Придите ко мне, скорбящие!
И кровушки моей жаждущие,
И мяса моего молящие…
Придите — в меня! Безголовые,
Бесшумные, шелестящие —
В мои потроха багровые,
Внутренности блестящие…
* * *
«Что за упырь угрюмый!
Вперед гляди веселей:
О небесах не думай,
На кладбищах лей елей…»
Я спрятал клыки под маску
И слушаю вот уж века
Одну и ту же сказку
Про белого червячка.
* * *
Кошки умеют плакать.
Их голоса полны
Жалобы или злобы,
Неба либо Луны.
Могильщики мне вчера
Дали лопатой в лоб…
Я думаю, что душа —
Длинный кошачий вопль.
СОН-ТРАВА
Зеленый брат! зеленый дуралей!
Разорены зеленые привалы.
Зеленой стужи признаки все злей,
А все полны зеленые бокалы.
Над сигаретой сутулился
И поднимал воротник.
Зимней безлюдною улицей
Топал домой напрямик.
Выбелен лунною радугой,
Видною мне одному,
Шел я — и не было рядышком
Даже намека на тьму.
Нынче — зеленая улица,
Смята пустая кровать.
Незачем больше сутулиться,
Некого мысленно звать.
И, заходя в темноту мою,
Глядя рассеянно вниз,
Я говорю, а не думаю:
— Леночка, Лена… кис–кис…
Желтые зловещие деньки.
В окнах подо мною огоньки:
Не король наведался мышиный
За своей несметною казной —
Человечьи злобные машины
Доски разбирают подо мной.
Ночки запоздалые, ничьи…
Часто снятся шалые рубли,
Изредка любимая приснится —
По щеке ладонью ледяной…
Но иная, грозная десница
Космос разбирает надо мной.
Глаза ночные выплакав подушке,
За лампочкой угрюмо наблюдать,
Валяться на скрипучей раскладушке
Да в тараканов тапками кидать —
А что еще?.. Прогулки под Луною,
Томленье тел, скрипящая тахта —
И вот подушка смочена слюною,
И тараканы лезут изо рта…
Темнеет облако в душе,
Окутано плащом.
Я не пойму — взлетел уже?
Барахтаюсь еще?
Блестит окошко, будто шприц,
Кружится голова…
— Что в вашей папиросе, принц?
— Трава… трава… трава…
* * *
«Принцесса моя, ты не знаешь, о чем говоришь!»
Два пальца об лацкан — видать жениха по соплям:
«Сегодня же ночью мы тайно умчимся в Париж
И ляжем костьми на пути к Елисейским полям…»
Чего бы святого найти напоследок во мне?..
На зимнем балконе веранды разбитый оскал,
«Глаза твои — пьяные вишни…» и в этом вине
Всей истины только ленивый еще не искал!
Пей, выдра.

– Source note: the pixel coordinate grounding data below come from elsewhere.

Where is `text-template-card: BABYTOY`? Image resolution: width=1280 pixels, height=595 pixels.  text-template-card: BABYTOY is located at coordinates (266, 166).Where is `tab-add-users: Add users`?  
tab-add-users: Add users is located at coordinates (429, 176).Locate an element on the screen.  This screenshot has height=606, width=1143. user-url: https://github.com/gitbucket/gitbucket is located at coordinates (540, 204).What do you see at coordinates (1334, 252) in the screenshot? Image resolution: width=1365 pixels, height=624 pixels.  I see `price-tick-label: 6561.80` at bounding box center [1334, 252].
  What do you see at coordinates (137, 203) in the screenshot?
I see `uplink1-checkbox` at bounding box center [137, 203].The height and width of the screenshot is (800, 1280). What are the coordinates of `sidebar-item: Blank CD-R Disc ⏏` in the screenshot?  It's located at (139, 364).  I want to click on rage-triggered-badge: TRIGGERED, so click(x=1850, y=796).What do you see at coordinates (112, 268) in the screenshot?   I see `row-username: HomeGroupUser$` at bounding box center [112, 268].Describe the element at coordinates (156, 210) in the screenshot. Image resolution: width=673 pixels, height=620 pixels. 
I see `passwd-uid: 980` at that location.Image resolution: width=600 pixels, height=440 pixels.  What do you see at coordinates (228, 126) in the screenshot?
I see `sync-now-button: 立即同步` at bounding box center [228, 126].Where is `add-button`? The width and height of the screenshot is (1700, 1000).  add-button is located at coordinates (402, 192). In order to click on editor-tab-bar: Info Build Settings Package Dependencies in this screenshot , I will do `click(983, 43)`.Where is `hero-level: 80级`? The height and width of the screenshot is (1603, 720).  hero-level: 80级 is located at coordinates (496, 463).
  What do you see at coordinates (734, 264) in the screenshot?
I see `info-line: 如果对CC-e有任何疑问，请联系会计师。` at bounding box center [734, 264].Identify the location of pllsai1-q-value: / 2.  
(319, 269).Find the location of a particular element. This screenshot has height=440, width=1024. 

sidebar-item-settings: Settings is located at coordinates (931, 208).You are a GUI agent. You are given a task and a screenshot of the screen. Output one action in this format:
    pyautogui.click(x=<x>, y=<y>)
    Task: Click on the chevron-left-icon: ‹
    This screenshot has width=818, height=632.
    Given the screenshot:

Пошить бы хотя бы шубейку из вас,
С паршивых овец… «Что за прозвища! что за дела!»
А мне наплевать, я с вина перебрался на квас —
Ложись если хочешь ты очень сегодня мила.
Дежурную кралю невольным пинком угощу
Наутро: подъем, дорогая! и он же — отбой…
Во сне я, смеясь, невесомой ладонью хлещу
Все то же лицо с оттопыренной детской губой.